Of note, in patients 1 and 3, abnormal behavior was noted. Both patients presented with visual and auditory hallucinations together with mood disturbances. The deletions reported in these two patients have an overlap of approximately 982 kb. In this region, PRKCA, CACNG4, CACNG1 and CACNG5 have been implicated directly or indirectly in the pathogenesis of psychiatric disorders. Recently, SNPs in PRKCA have been described to be associated with schizophrenia.40 Next to PRKCA, lies a cluster of three CACNG genes encoding the gamma subunit of a voltage-dependent calcium channel. This type of calcium channel exists of four subunits (alpha, beta, gamma and alpha2–delta). Genes encoding the other subunits have already been associated with psychiatric disorders,41, 42 and Curtis et al43 recently suggested that voltage-dependent calcium channel genes could have an important role in the susceptibility to bipolar disorder and/or schizophrenia, in particular CACNG5. Both PRKCA and this cluster are involved in the CREB signaling pathway in neurons. Hence, deletion of (one of) these genes might be responsible for the mood swings and hallucinations seen in patients 1 and 3. It is not clear whether the deletion of a single gene or the deletion of all these genes contributes to the phenotype. Patient 2 and 4 do not have these features despite the overlapping deletion, indicating that the deletion is probably a susceptibility factor rather than a direct cause. Patient 4 is still young, and as such, it cannot be ruled out that she will develop these features later in time.

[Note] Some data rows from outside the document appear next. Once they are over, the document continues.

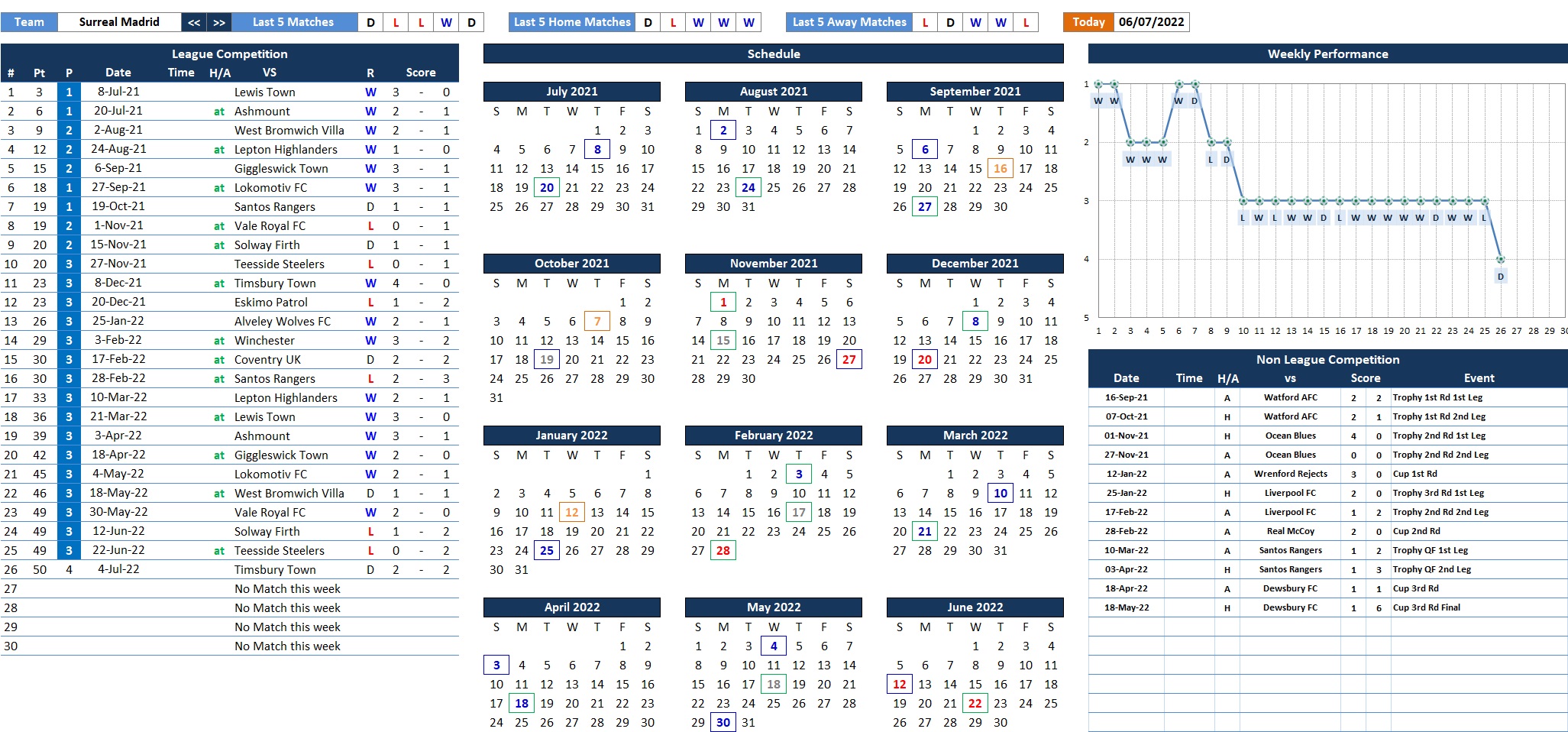Image resolution: width=1568 pixels, height=732 pixels.
Task: Pick red date 27 in November 2021
Action: point(849,360)
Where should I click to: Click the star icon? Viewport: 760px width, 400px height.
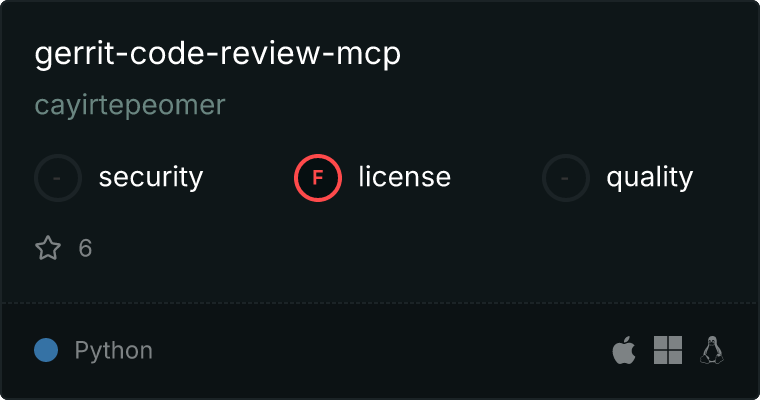point(48,248)
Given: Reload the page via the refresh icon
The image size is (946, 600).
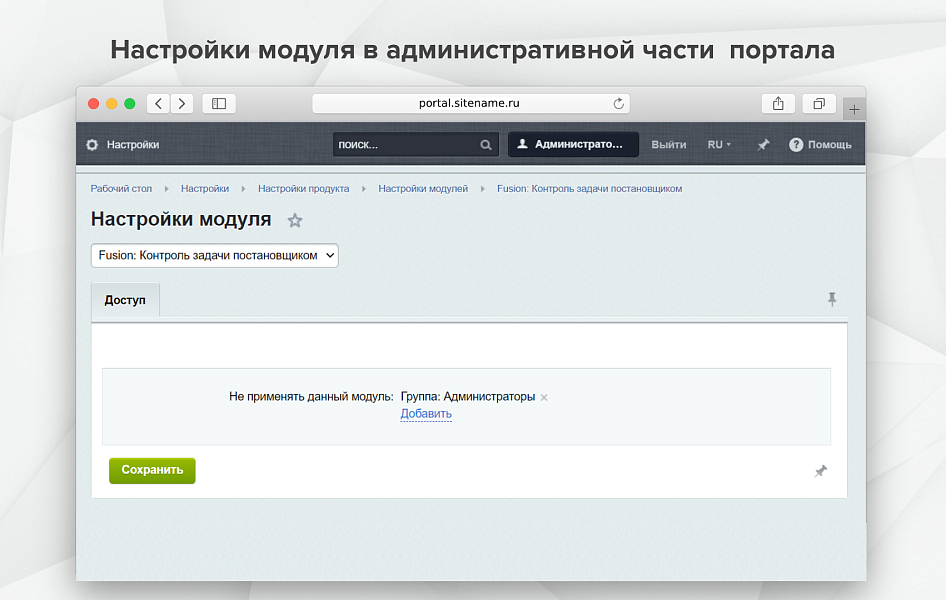Looking at the screenshot, I should click(618, 103).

Seizures were noted in patients 1 and 3. In patient 1, these seizures were nocturnal. Genes encoding the alpha, beta and alpha2–delta subunit of voltage-gated calcium channels have already been associated with epilepsy.44, 45 For both patients, it is possible that the deletion of the CACNG cluster is also a susceptibility factor for their seizures.

Conclusion

In conclusion, we report four patients with overlapping deletions involving chromosome band 17q24.2, with a SRO of 713 kb. The patients share some interesting clinical features, such as intellectual disability with a pronounced speech delay, truncal obesity and a similar facial gestalt making this a new syndromal entity. Protein kinase C represents a family of closely related enzymes that phosphorylates residues of various intracellular proteins, and is thus involved in a wide range of cellular functions, such as ion transport, release of hormones or neurotransmitters, downregulation of receptors or expression of various proteins.46 Hence, deletion of the PRKCA gene might be responsible for many of the observed features, such as the intellectual disability, the truncal obesity, the mood swings and hallucinations. The latter could however also been caused by deletion of the CACNG cluster, which could also account for the seizures observed in two patients. Delayed dentition is seen in two patients and in the patient reported by Blyth et al,13 suggesting that deletion of KPNA2 could account for it. Finally, patient 4 is the first patient to be reported with a whole gene deletion leading to Andersen syndrome (KCNJ2). To further strengthen these genotype–phenotype correlations more patients with overlapping deletions need to be investigated.